Yes, that is right. After decades working on my own companies or as a consultant in the EUC, for many the unthinkable happened. CROD became an employee somewhere. You already know I will be joining Goldman Sachs but let me explain the reasoning behind that decision (easier than I thought) and why I ended up at no EUC vendor.

Why No EUC Vendor

Well if you follow me on Twitter, the answer to that should be quite simple. Vendors, no matter what they tell you, do NOT want honest, constructive feedback. That is one of the biggest BS in the EUC, a place full of Primma Donnas with big egos.

I saw that first hand, being part of all the community programs out there for years. You tell them, in a nice way, that something is shitty, they think you are cute for voicing your views and your customer needs. You do that a couple times and you start to become that weirdo that according to them has nothing good to say. Finally, if 99% of the time you point flaws on their products, thinking, vision and so on, now you are a persona non grata, a black sheep and they must get rid of you.

That is in a way where I am today. For many I am that grumpy negative guy that can only see what is wrong. Well reality is with many vendors there is more wrong than right so yes, tough to point at what is right. Now, if we step back for a moment, if you are a vendor creating products (that you want to sell right?) don’t you want to know everything that is wrong so you can make it right (and better) to sell more? It is simple, kindergarten math here. But nope, thanks to EucGOs (yes I coined that term, the EUC Ego) they do not see it like that. They are always right. This sense of creating amazing things and/or making the right decisions is what brought you Azure RemoteApp, RD Gateway, Citrix Podio/Wrike acquisitions and so on. The whole world can see the pile of manure these products and decisions are, except these vendors.

That is why I did not end up in a place like Microsoft (that internally, and I have heard that from current employees, say that I am a ‘terrible co-worker’ and for that reason they would never have me on any team – let me clarify that I never worked for anyone so not sure how they think I am a terrible co-worker. I am starting to question if my wife is involved on this) or Citrix (that went through the effort to get a VP asking for banning me from Citrix Consulting Services because I questioned the value of their USD 7,000 charge for their All-Access training pass for partners – not to mention their lack of vision, cost cutting measures in effect and so on – you get the idea). So yes, vendors like that would never hire me and I would not want to work at places like that, where everyone has super soft skin thank to years of Lancome moisturizers, SPF 100 sunscreen and massages .

Other EUC vendors, I did contact like ControlUp, IGEL and so on. They showed no interest at all for whatever reason (could be the same as Microsoft – no clue to be honest). The other issue, in some cases, was simply money. Consulting may not pay a fortune but does pay well and if you are well-known enough, there is always work, what makes it tough money wise. Most vendors, even large ones like Microsoft, may not pay what you can get as a consultant (sure, you have vacation and no need to find customers).

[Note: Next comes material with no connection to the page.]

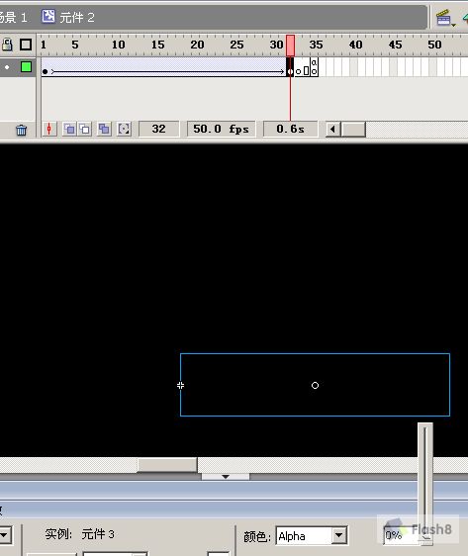Viewport: 468px width, 556px height.
Task: Click the Alpha percentage slider handle
Action: (x=426, y=538)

Ok we get it, but why no AWS then?

That one is easy too. They are all about the customer and their interview process (“The Loop”) is always measuring how you stack up to that motto. The problem is, their recruiters are totally the opposite. They do not understand who the customer is in this case and what their exact role is.

A great recruiter is a great story teller. He is there to tell a story about this mystical and amazing place where everyone wants to work and where only the greatest work. They are telling that story to attract customers (the people they want to hire). Very simple to see this. The customer is the person being interviewed and their job is to do their best to convince you AWS is da shit.

Let me tell you they failed miserably at that. My experience was I was given some sort of privilege to be able to even talk to them. If they have such a twisted view on who the customer is and what their role is, I had to assume I would see even more twisted things at AWS so I decided it was not for me. Not saying it is not for everyone. If you want the money for your four-year stint and could not care less about twisted scenarios, this is the place for you.

Sure things may change and my particular AWS experience may not be the same others had but just reporting exactly what I have seen, as it was.

Stop the BS. Why Goldman Sachs then?

I have been in this for a very long time and of course, for that reason, I know a ton of people in the industry (ok forget the fact many would prefer not to have ever met me) and once the word got out there that I was considering a Full Time Gig, I started chatting with some people that reached out.

One being another no-BS, straight-to-the-point guy, that has known me for over a decade (even though we have never worked together). Harry Labana.

Yep, I accepted a position at Goldman Sachs and the main reason is simple: to work with Harry and his team on what is next for Goldman, in terms of what is there for the users, touching on multiple things that create the user environment, many that go way beyond EUC. It is a much broader job and that is the main reason why I took it. Not only I get to work with people that have very low tolerance for vendor BS but I get to work with people that have vision and thick skin. That have a great grasp of what the future may look like in all the facets related to work. Cannot get better than that, honestly.

On top of that, I am sure I will have fun. A lot of fun.

Cannot wait to meet the Citrix and Microsoft guys as a customer. And why?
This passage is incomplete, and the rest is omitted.